**What the task asks:** Transcribe every entry word for word.
───
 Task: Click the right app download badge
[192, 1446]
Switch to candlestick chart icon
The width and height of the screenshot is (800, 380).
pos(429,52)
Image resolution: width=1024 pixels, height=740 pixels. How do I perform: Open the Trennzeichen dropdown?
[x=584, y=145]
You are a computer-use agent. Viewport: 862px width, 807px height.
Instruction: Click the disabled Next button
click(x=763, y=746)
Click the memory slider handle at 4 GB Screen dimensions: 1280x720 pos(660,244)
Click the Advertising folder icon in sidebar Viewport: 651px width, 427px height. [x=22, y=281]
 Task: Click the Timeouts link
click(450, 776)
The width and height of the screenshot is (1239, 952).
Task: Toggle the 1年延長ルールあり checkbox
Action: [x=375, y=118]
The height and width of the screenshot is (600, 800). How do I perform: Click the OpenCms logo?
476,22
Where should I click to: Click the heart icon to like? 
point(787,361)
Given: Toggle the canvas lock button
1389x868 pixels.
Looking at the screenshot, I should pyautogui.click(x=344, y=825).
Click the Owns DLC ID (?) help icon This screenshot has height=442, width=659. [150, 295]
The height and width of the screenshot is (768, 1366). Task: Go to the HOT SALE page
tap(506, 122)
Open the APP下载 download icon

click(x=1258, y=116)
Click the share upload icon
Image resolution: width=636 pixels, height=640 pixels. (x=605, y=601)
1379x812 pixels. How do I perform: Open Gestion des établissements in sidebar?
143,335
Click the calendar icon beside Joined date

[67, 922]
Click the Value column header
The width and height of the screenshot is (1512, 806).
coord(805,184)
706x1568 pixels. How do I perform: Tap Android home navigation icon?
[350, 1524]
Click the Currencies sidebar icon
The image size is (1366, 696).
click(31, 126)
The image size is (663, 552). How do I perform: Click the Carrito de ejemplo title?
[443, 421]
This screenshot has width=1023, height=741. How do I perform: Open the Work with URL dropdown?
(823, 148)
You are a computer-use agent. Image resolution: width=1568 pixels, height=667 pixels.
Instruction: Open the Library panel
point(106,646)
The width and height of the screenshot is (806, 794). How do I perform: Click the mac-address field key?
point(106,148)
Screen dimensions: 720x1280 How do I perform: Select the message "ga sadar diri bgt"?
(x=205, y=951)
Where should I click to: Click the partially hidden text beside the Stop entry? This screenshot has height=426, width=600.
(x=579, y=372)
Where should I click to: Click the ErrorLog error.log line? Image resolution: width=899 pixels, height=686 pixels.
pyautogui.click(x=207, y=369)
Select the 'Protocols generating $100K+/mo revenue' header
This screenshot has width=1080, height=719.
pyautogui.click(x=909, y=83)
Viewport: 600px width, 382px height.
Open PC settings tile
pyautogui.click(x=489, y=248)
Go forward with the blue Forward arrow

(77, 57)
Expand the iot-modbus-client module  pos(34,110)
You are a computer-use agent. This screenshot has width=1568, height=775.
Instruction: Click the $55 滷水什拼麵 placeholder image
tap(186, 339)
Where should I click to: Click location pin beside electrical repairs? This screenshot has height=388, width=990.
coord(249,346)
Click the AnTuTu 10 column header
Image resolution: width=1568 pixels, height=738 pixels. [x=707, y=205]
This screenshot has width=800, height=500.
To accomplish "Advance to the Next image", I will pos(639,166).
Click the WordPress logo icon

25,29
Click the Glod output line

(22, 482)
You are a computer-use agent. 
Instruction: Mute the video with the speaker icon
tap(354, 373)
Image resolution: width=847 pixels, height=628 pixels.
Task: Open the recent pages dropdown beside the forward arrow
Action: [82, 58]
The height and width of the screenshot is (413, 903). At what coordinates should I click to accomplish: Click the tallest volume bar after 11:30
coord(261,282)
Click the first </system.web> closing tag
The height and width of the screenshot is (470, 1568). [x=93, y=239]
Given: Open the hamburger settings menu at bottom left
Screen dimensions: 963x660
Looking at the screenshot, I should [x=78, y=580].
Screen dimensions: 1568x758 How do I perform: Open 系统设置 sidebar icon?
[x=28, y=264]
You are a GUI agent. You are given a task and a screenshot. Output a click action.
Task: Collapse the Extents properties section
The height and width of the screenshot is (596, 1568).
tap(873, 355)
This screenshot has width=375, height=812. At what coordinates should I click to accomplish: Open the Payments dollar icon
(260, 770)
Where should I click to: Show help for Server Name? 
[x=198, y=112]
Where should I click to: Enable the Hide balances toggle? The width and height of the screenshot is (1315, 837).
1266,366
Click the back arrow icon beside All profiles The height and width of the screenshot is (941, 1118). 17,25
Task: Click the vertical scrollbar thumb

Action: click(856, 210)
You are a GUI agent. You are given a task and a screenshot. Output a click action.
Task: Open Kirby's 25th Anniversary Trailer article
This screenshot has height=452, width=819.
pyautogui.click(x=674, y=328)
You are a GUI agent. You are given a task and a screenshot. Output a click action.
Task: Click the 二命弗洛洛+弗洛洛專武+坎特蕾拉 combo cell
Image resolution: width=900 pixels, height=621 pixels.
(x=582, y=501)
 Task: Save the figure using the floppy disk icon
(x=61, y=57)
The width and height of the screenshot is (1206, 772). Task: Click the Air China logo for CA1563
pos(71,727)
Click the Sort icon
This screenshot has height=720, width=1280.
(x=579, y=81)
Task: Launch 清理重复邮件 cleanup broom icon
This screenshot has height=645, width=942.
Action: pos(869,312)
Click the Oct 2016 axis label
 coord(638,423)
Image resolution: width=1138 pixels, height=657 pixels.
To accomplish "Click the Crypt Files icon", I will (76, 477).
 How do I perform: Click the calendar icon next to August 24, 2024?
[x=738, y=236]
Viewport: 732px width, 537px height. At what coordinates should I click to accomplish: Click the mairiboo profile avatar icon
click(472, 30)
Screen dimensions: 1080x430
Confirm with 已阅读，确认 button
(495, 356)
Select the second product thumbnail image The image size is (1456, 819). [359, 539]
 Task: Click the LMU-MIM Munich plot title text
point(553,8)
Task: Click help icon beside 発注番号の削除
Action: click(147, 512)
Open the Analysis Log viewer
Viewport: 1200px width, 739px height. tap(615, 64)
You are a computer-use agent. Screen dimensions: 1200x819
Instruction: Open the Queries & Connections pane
───
**Exercise answer:**
 Task: Click the right app download badge
[192, 1446]
Switch to candlestick chart icon
The width and height of the screenshot is (800, 380).
pos(429,52)
Image resolution: width=1024 pixels, height=740 pixels. How do I perform: Open the Trennzeichen dropdown?
[x=584, y=145]
You are a computer-use agent. Viewport: 862px width, 807px height.
Instruction: Click the disabled Next button
click(x=763, y=746)
Click the memory slider handle at 4 GB Screen dimensions: 1280x720 pos(660,244)
Click the Advertising folder icon in sidebar Viewport: 651px width, 427px height. [x=22, y=281]
 Task: Click the Timeouts link
click(450, 776)
The width and height of the screenshot is (1239, 952).
Task: Toggle the 1年延長ルールあり checkbox
Action: [x=375, y=118]
The height and width of the screenshot is (600, 800). How do I perform: Click the OpenCms logo?
476,22
Where should I click to: Click the heart icon to like? 
point(787,361)
Given: Toggle the canvas lock button
1389x868 pixels.
Looking at the screenshot, I should pyautogui.click(x=344, y=825).
Click the Owns DLC ID (?) help icon This screenshot has height=442, width=659. [150, 295]
The height and width of the screenshot is (768, 1366). Task: Go to the HOT SALE page
tap(506, 122)
Open the APP下载 download icon

click(x=1258, y=116)
Click the share upload icon
Image resolution: width=636 pixels, height=640 pixels. (x=605, y=601)
1379x812 pixels. How do I perform: Open Gestion des établissements in sidebar?
143,335
Click the calendar icon beside Joined date

[67, 922]
Click the Value column header
The width and height of the screenshot is (1512, 806).
coord(805,184)
706x1568 pixels. How do I perform: Tap Android home navigation icon?
[350, 1524]
Click the Currencies sidebar icon
The image size is (1366, 696).
click(31, 126)
The image size is (663, 552). How do I perform: Click the Carrito de ejemplo title?
[443, 421]
This screenshot has width=1023, height=741. How do I perform: Open the Work with URL dropdown?
(823, 148)
You are a computer-use agent. Image resolution: width=1568 pixels, height=667 pixels.
Instruction: Open the Library panel
point(106,646)
The width and height of the screenshot is (806, 794). How do I perform: Click the mac-address field key?
point(106,148)
Screen dimensions: 720x1280 How do I perform: Select the message "ga sadar diri bgt"?
(x=205, y=951)
Where should I click to: Click the partially hidden text beside the Stop entry? This screenshot has height=426, width=600.
(x=579, y=372)
Where should I click to: Click the ErrorLog error.log line? Image resolution: width=899 pixels, height=686 pixels.
pyautogui.click(x=207, y=369)
Select the 'Protocols generating $100K+/mo revenue' header
This screenshot has width=1080, height=719.
pyautogui.click(x=909, y=83)
Viewport: 600px width, 382px height.
Open PC settings tile
pyautogui.click(x=489, y=248)
Go forward with the blue Forward arrow

(77, 57)
Expand the iot-modbus-client module  pos(34,110)
You are a computer-use agent. This screenshot has width=1568, height=775.
Instruction: Click the $55 滷水什拼麵 placeholder image
tap(186, 339)
Where should I click to: Click location pin beside electrical repairs? This screenshot has height=388, width=990.
coord(249,346)
Click the AnTuTu 10 column header
Image resolution: width=1568 pixels, height=738 pixels. [x=707, y=205]
This screenshot has width=800, height=500.
To accomplish "Advance to the Next image", I will pos(639,166).
Click the WordPress logo icon

25,29
Click the Glod output line

(22, 482)
You are a computer-use agent. 
Instruction: Mute the video with the speaker icon
tap(354, 373)
Image resolution: width=847 pixels, height=628 pixels.
Task: Open the recent pages dropdown beside the forward arrow
Action: [82, 58]
The height and width of the screenshot is (413, 903). At what coordinates should I click to accomplish: Click the tallest volume bar after 11:30
coord(261,282)
Click the first </system.web> closing tag
The height and width of the screenshot is (470, 1568). [x=93, y=239]
Given: Open the hamburger settings menu at bottom left
Screen dimensions: 963x660
Looking at the screenshot, I should [x=78, y=580].
Screen dimensions: 1568x758 How do I perform: Open 系统设置 sidebar icon?
[x=28, y=264]
You are a GUI agent. You are given a task and a screenshot. Output a click action.
Task: Collapse the Extents properties section
The height and width of the screenshot is (596, 1568).
tap(873, 355)
This screenshot has width=375, height=812. At what coordinates should I click to accomplish: Open the Payments dollar icon
(260, 770)
Where should I click to: Show help for Server Name? 
[x=198, y=112]
Where should I click to: Enable the Hide balances toggle? The width and height of the screenshot is (1315, 837).
1266,366
Click the back arrow icon beside All profiles The height and width of the screenshot is (941, 1118). 17,25
Task: Click the vertical scrollbar thumb

Action: click(856, 210)
You are a GUI agent. You are given a task and a screenshot. Output a click action.
Task: Open Kirby's 25th Anniversary Trailer article
This screenshot has height=452, width=819.
pyautogui.click(x=674, y=328)
You are a GUI agent. You are given a task and a screenshot. Output a click action.
Task: Click the 二命弗洛洛+弗洛洛專武+坎特蕾拉 combo cell
Image resolution: width=900 pixels, height=621 pixels.
(x=582, y=501)
 Task: Save the figure using the floppy disk icon
(x=61, y=57)
The width and height of the screenshot is (1206, 772). Task: Click the Air China logo for CA1563
pos(71,727)
Click the Sort icon
This screenshot has height=720, width=1280.
(x=579, y=81)
Task: Launch 清理重复邮件 cleanup broom icon
This screenshot has height=645, width=942.
Action: pos(869,312)
Click the Oct 2016 axis label
 coord(638,423)
Image resolution: width=1138 pixels, height=657 pixels.
To accomplish "Click the Crypt Files icon", I will (76, 477).
 How do I perform: Click the calendar icon next to August 24, 2024?
[x=738, y=236]
Viewport: 732px width, 537px height. At what coordinates should I click to accomplish: Click the mairiboo profile avatar icon
click(472, 30)
Screen dimensions: 1080x430
Confirm with 已阅读，确认 button
(495, 356)
Select the second product thumbnail image The image size is (1456, 819). [359, 539]
 Task: Click the LMU-MIM Munich plot title text
point(553,8)
Task: Click help icon beside 発注番号の削除
Action: click(147, 512)
Open the Analysis Log viewer
Viewport: 1200px width, 739px height. tap(615, 64)
You are a computer-use agent. Screen dimensions: 1200x819
Instruction: Open the Queries & Connections pane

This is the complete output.